Reactions from Indonesia are lukewarm, you can even say: there is hardly any reaction. The reason for this, as critics suggest, is because Indonesians themselves have blood on their hands too: from the Bersiap period to the mass murders of 1965 and the bloody suppression of revolts in for instance Papua or East-Timor.
There should be a large historical investigation in Indonesia as well, is being argued, for instance by Bart Schut. No stones should be left unturned so that Indonesia can come to terms with the past as well.
Then The Netherlands and Indonesia can discuss their shared history without taboos and then… Everything will be all right.
But would that really be the case? I spent the last seven years traveling through Aceh, looking for remains of the Aceh war (1873-1942), the other large colonial war in which The Netherlands was involved. Executions, destruction, and systematic violence – the old Aceh reports read like templates for Limpach’s research on the Indonesian war of Independence.
Contemporary Aceh is still marked by the war against The Netherlands, in hundred different ways I couldn’t have imagined before. The descendants of the sultan, who was captured by general van Heutsz, are now managing a shabby restaurant. The interior lands that were depopulated by Van Daalens, are still depopulated. The battle hymns about the infidel Dutch are still being sung.
The violent specifics of this war are told and retold so often that reality and myth cannot be separated any longer. That the Aceh war is almost forgotten in The Netherlands caused so now and then disbelief and sometimes indignation among the people of Aceh, but more often I encountered indifference. I rarely heard a call for apologies, financial compensation or serious historical research.
‘It is our war, in our country; we had to find a way to deal with that’, a history teacher from the Siyah Kuala university in Banda Aceh tells me when I ask him about this. ‘Once the Dutch were so arrogant to attack us; it would really be arrogant if, after all these years, they would tell us how to deal with the inheritance of those attacks’. Historical research by definition deserves our support. It is useful to know what exactly happened on both sides of the Indonesian war of Independence – moreover, that is precisely the kind of research people are doing at the KITLV in Leiden, so Bart Schut’s wish will be granted.

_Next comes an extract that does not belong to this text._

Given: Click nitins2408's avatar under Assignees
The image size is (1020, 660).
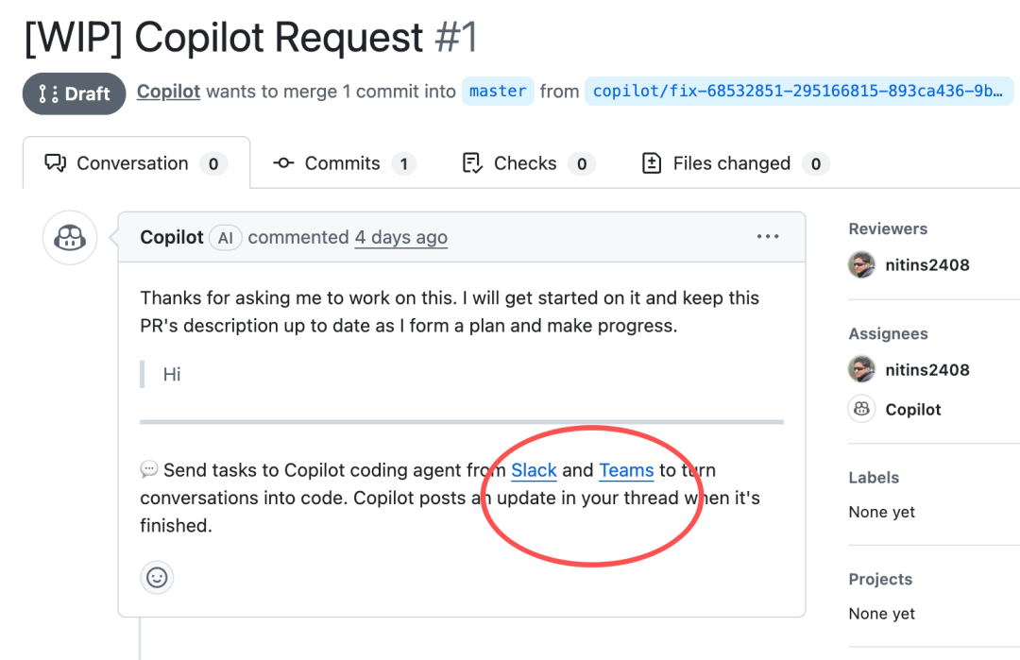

But would it, in the interest of friendship and reconciliation, not be more meaningful to listen to what the contemporary Indonesians have to say about their past and in which way they want to deal with that? After all, the war took place in Indonesia and is part of Indonesian history in the first place – but that perspective is almost completely lacking in the Dutch discussion on violence in the former Dutch East Indies.
‘Historical navel-gazing’, a term once coined by writer David van Reybrouck, and I can only agree with that.